Full disclosure involves a backstory. While living in Charleston, West Virginia, 35 years ago, and working in a library, I convinced a patron involved in the post-production cut of the film “Matewan,” to clip a shot of the character Sid Hatfield (played with uncommon grace by Strathairn.) In the shot, Hatfield is poised with pistols akimbo, pointed toward the camera. I turned the clip into a poster and framed it, as a birthday gift to my husband. He admired Hatfield, who he insists was “the only good cop” in US history. The image of Strathairn as Hatfield hung above my husband’s desk for decades. Duncan Williams, a close friend, had attended high school with Strathairn. So, an educated guess at the actor’s age now—about a year and a half younger than I am—makes his physical acting wax all the more virtuosic. He falls to the ground during bombings, dives to the floor in self-mimed beatings. When his outer garments come off later in the show, it is evident that he does all this without the benefit of knee pads or other protective gear. His outsized stamina turns the onstage medium into the show’s message.
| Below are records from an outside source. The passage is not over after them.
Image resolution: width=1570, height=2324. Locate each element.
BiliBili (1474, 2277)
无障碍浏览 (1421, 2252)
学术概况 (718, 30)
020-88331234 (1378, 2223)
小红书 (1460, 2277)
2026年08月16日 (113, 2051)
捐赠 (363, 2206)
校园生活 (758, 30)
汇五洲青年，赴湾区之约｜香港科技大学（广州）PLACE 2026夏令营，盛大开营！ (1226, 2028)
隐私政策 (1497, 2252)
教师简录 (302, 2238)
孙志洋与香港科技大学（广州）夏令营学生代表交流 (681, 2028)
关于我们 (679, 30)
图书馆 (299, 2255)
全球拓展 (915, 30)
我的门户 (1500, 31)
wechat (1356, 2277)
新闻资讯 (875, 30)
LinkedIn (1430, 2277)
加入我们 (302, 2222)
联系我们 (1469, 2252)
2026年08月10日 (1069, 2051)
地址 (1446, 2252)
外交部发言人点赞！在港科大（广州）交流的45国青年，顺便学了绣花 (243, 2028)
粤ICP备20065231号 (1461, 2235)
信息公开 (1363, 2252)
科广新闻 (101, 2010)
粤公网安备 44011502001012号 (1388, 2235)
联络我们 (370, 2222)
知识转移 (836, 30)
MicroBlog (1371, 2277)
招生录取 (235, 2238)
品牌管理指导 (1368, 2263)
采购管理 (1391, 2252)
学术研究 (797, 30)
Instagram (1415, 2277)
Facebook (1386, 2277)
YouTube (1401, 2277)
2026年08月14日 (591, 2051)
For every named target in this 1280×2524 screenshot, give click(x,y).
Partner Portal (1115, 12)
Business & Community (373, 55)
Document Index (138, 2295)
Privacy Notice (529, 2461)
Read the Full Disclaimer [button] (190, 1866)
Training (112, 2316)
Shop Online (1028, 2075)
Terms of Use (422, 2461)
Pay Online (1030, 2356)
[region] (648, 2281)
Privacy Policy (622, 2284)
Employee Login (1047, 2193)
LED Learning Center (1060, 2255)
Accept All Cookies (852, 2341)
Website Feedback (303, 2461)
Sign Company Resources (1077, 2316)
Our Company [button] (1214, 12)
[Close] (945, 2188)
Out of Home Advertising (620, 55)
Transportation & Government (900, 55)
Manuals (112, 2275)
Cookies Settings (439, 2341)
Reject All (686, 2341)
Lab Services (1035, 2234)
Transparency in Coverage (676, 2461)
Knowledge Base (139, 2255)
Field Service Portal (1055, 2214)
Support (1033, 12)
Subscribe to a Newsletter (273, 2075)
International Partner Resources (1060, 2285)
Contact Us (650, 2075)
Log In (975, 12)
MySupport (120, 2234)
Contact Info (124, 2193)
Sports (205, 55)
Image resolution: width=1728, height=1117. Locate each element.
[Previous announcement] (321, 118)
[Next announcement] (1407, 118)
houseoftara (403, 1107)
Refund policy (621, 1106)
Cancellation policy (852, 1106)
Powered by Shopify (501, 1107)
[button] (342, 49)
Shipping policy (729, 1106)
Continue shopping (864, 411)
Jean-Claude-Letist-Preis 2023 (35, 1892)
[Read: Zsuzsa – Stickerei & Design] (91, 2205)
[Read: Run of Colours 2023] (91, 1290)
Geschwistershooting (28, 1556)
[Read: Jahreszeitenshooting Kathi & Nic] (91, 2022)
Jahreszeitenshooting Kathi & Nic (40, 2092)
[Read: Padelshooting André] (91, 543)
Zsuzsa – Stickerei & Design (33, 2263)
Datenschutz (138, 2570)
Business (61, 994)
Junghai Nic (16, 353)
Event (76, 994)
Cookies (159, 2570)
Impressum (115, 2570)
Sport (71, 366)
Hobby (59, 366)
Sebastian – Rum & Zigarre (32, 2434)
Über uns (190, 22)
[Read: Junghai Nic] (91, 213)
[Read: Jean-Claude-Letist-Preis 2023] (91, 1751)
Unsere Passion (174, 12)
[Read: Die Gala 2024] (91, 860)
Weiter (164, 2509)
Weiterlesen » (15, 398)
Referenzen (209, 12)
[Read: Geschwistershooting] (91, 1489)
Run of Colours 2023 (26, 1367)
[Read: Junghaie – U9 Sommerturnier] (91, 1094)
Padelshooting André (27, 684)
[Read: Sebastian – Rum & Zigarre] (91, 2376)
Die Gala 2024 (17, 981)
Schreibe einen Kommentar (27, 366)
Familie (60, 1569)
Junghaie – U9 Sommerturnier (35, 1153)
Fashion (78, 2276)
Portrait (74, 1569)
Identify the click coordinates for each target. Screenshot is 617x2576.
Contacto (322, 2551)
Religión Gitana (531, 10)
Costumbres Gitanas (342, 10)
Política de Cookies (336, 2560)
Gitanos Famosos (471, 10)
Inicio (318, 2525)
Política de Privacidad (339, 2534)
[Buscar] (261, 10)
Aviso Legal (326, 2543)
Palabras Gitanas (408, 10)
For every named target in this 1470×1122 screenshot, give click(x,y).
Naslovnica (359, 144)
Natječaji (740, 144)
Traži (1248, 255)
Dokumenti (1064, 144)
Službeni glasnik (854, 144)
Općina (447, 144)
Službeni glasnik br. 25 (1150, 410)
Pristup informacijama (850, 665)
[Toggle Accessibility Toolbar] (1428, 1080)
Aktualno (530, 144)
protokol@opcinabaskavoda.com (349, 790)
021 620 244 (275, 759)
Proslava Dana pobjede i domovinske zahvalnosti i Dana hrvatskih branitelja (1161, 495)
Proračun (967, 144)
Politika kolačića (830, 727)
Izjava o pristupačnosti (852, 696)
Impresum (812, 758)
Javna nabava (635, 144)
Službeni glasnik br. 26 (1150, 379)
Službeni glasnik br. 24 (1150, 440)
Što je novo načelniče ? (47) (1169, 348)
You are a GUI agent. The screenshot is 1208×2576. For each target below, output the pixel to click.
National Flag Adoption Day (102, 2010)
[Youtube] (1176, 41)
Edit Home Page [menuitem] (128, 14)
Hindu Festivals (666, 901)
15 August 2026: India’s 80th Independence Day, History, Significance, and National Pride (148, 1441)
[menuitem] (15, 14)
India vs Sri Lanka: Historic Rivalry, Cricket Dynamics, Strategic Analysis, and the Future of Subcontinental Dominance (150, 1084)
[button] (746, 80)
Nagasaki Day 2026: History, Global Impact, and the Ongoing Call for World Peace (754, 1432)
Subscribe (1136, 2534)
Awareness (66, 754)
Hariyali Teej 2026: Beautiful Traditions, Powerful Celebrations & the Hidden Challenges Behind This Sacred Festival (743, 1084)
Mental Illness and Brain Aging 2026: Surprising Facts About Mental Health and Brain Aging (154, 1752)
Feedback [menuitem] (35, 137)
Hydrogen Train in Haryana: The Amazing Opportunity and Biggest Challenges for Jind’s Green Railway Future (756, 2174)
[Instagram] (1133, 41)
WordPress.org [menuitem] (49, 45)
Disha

In instances where Karski gives voice to the Jewish characters he encounters, his accent is more authentic sounding than his Karski’s Polish accent. Karski’s trends upward, as a Swede’s does. He substitutes a rolling “r” for what should be a softer one, high vowels for what should be low ones. The vowels and their diphthongs should labor along like a Volga Boatman, his head bowed in contemplation. It makes for a distraction at first, but as the show progresses, it becomes less so.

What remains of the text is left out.